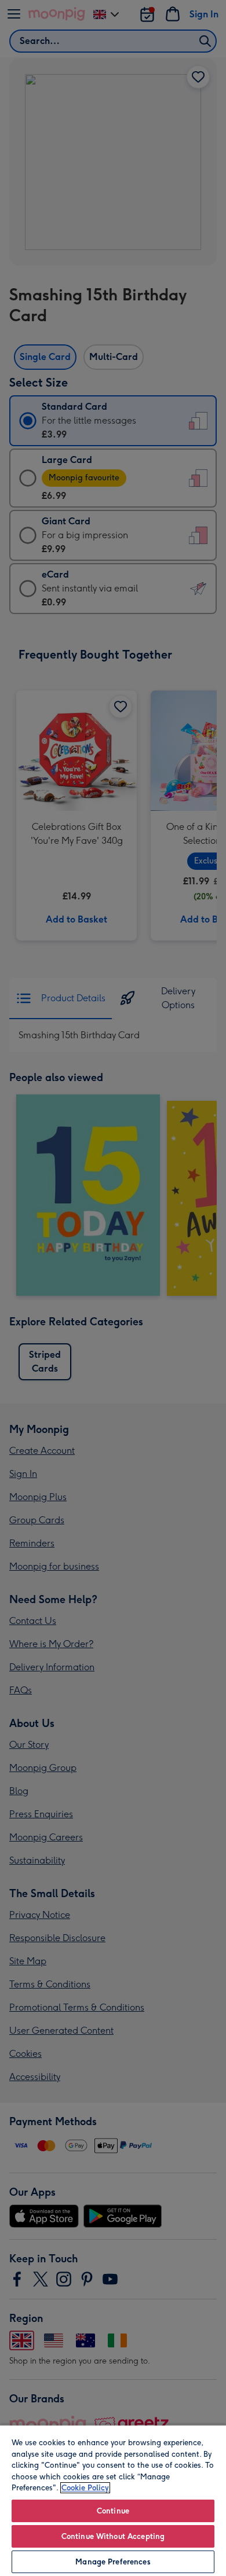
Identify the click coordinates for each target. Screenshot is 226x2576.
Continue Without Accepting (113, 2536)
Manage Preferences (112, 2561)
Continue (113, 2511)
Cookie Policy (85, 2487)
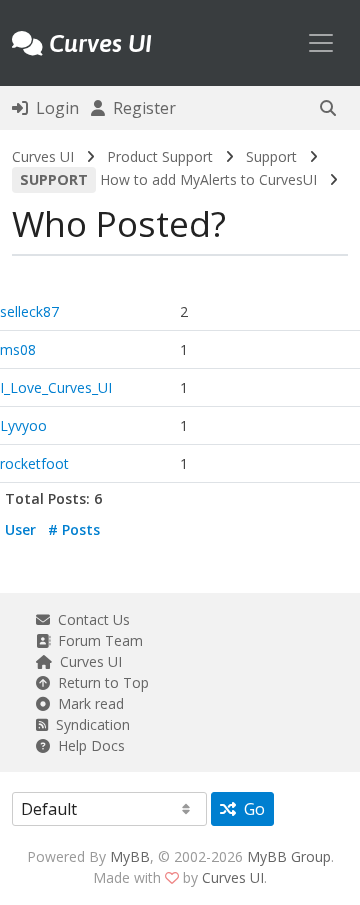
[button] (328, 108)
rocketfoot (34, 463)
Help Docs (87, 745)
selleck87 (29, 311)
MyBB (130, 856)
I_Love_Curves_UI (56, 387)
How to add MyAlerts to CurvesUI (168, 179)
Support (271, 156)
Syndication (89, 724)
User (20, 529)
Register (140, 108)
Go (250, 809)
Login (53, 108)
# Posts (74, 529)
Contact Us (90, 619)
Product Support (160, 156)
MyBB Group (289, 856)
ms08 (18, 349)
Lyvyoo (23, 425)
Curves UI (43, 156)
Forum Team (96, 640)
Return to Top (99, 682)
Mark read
---*---
• ASSIGNMENT:
Only an exact reproduction of the lines from the one with "Login (53, 108)" to the end of the listing is expected.

• TASK OUTPUT:
Login (53, 108)
# Posts (74, 529)
Contact Us (90, 619)
Product Support (160, 156)
MyBB Group (289, 856)
ms08 (18, 349)
Lyvyoo (23, 425)
Curves UI (43, 156)
Forum Team (96, 640)
Return to Top (99, 682)
Mark read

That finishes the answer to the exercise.